A MUM accused of killing her four-month-old son by dropping a TV on his head has told a court she was ‘not a bad mother’.

Natalie McMillan, 25, told a jury she was asleep upstairs when the TV fell and killed her son Kian at their home in Scarlett Street, Burnley, last December.

She said that Kian’s father Edward Hanratty, 41, was responsible for the incident. Initially McMillan had told paramedics and police that the TV had fallen as she tried to arrange the scart leads at the back of the TV.

But yesterday she told Preston Crown Court that she had only said that because she was scared of Hanratty.

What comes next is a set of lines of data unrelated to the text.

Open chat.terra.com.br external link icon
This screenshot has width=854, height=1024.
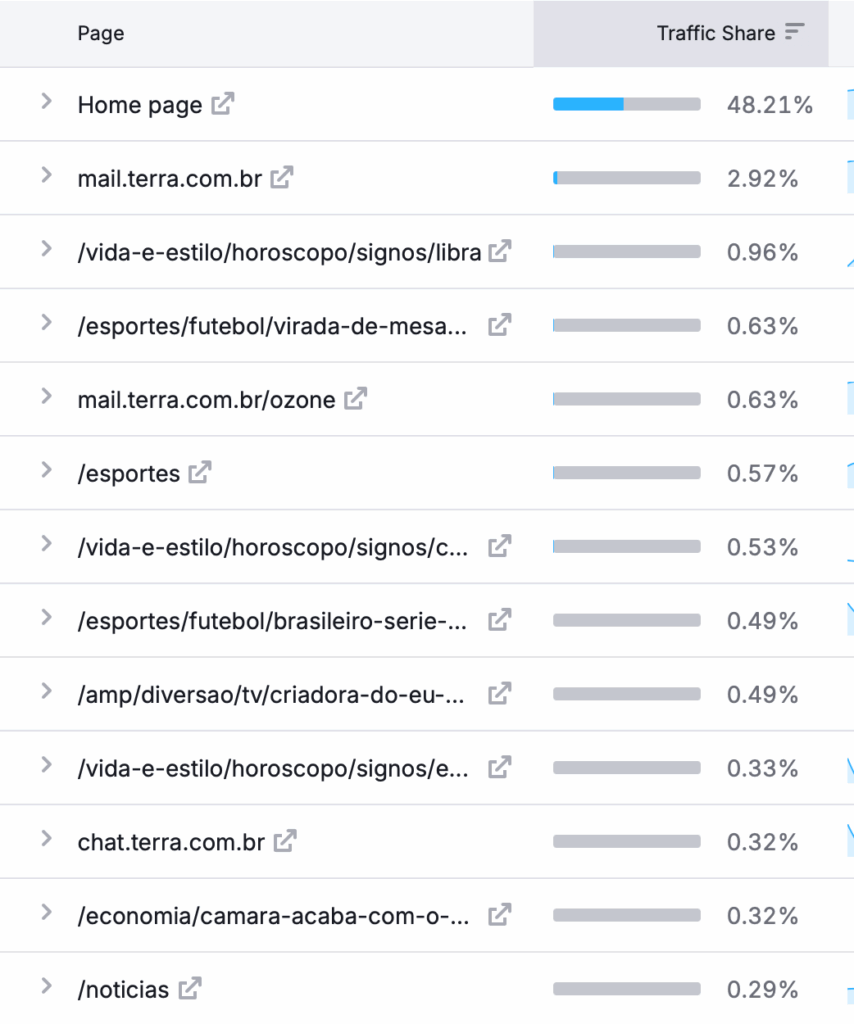[x=285, y=841]
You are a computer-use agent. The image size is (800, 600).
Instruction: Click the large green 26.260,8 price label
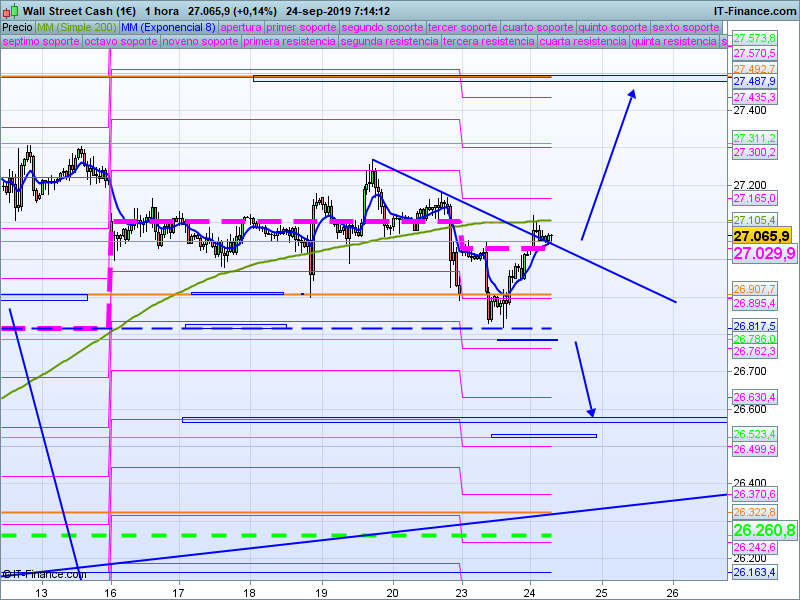763,530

He maintained he was asleep in the kitchen when McMillan woke him to say she had dropped the TV on Kian. The court heard that Hanratty had first been before Bradford Youth Court at the age of 12.

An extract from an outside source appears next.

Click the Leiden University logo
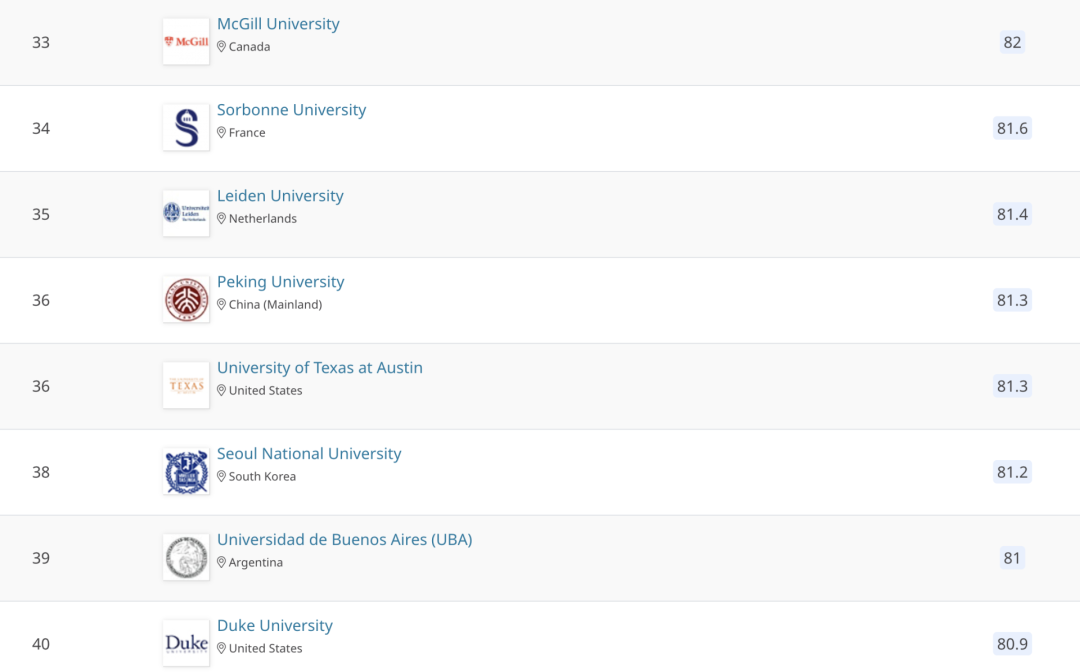pos(186,214)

The hearing was told that in July this year he had turned up drunk to an appointment at a drug intervention programme in Shipley.

This was just weeks after Natalie McMillan had ended their relationship and he had been told that she was changing her version of events.

He told drug workers he did not want to go back to prison but said: “She’s young, she’s a mum, they will feel sorry for her.”

When the prosecution put it to McMillan that she was a bad mother, she responded by saying: “I am not a bad mother.” She also told the court that she had lied about her drug use because she was ashamed of it.

The prosecution has alleged that McMillan was not in any fit state to look after Kian because she had taken heroin, valium and an amount of alcohol.

Both defendants were arrested and drug tests later confirmed McMillan had taken heroin and valium close to the time of the incident, and Hanratty had used heroin and cocaine in the 24 hours before the incident.

McMillan, of Clarendon Road, Leeds, denies man-slaughter by gross negligence and child cruelty.

Hanratty, of Dirkhill Road, Bradford, denies a charge of child cruelty.